Terrorism is more frighteningly evocative than it is deadly. It relies not on fatalities, but on shock. Accordingly, it can cause pervasive distress, even when operations misfire. Consider: three weeks after attempted attacks in Britain failed to kill or injure a single intended target, the story still dominates our news bulletins. Terrorism succeeds even when it fails.
The secret of that success lies in the responses it generates. Terrorism is an effective political tool precisely because it has the ability to manipulate the actions of the societies it targets.
The most obvious way this happens is through a strategy of provocation. Violently radical movements know they can only survive in a radicalised environment. Terrorism, then, often seeks to goad the enemy into a repressive response; one that makes it look as evil as terrorists insist it is and radicalises previously benign observers. The result is tragically circular: further recruitment means more terrorist attacks, which provoke greater crackdowns that further radicalisation. The policy lesson here is simple: react where appropriate, but never overreact.
That is not easy, but it is crucial. When Egypt's Nasser government cracked down on the Muslim Brotherhood movement in the 1950s by brutalising thousands of its members, it only increased the occurrence of terrorist activity.
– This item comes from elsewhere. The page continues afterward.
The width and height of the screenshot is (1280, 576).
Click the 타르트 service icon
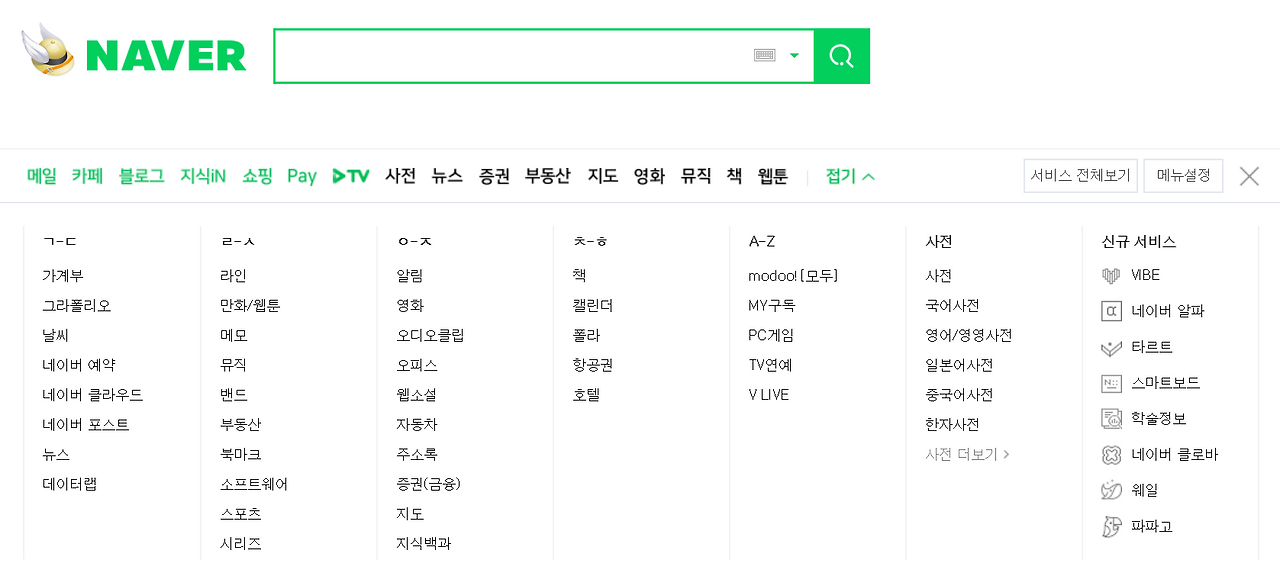[1111, 347]
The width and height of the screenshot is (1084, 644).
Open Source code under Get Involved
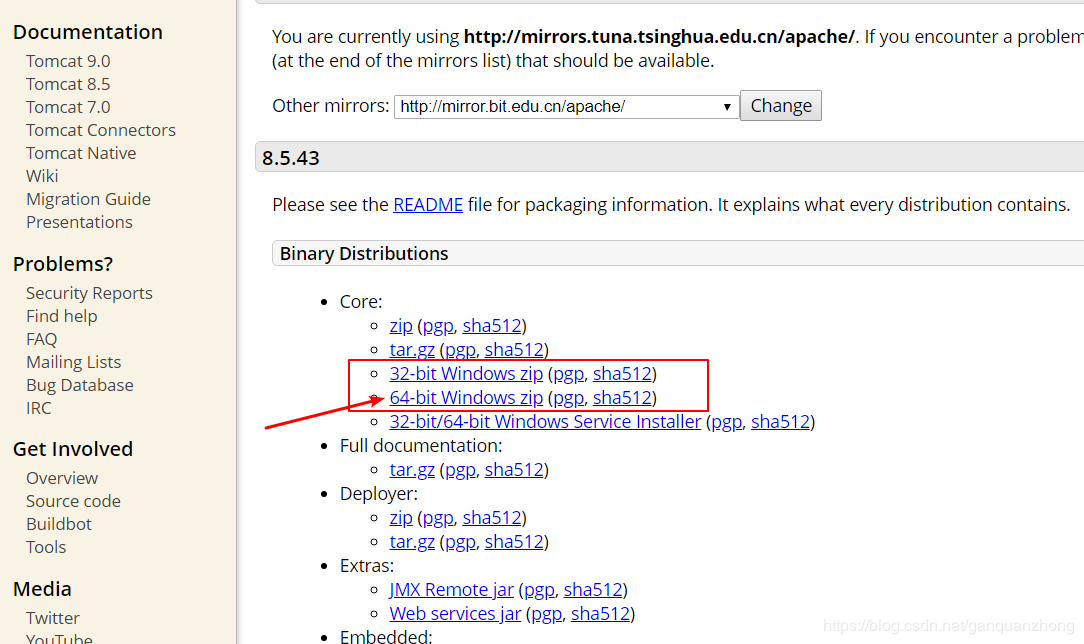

Among those greatly radicalised by the experience was one Ayman al-Zawahiri, Osama bin Laden's deputy at al-Qaida.
Now consider the case of Mohamed Haneef. Haneef has certainly not been brutalised but he does now find himself in solitary confinement in a Brisbane jail. This seems a little extreme for someone who, if he was involved in recent failed terror plots in Britain at all, is not even alleged to have known it. At this point, the evidence against Haneef is collapsing. The Australian Federal Police has manifestly bungled the investigation, and the case against Haneef was weak enough for him to be granted bail, a difficult thing in a terrorism case.
The legal process through which Haneef is being tried is controversial, but at least it is independent, judicial, and in its way, measured. Yet once this process was responsible for bailing Haneef, the federal Government foolishly intervened, thereby politicising and inflaming the terrain unnecessarily.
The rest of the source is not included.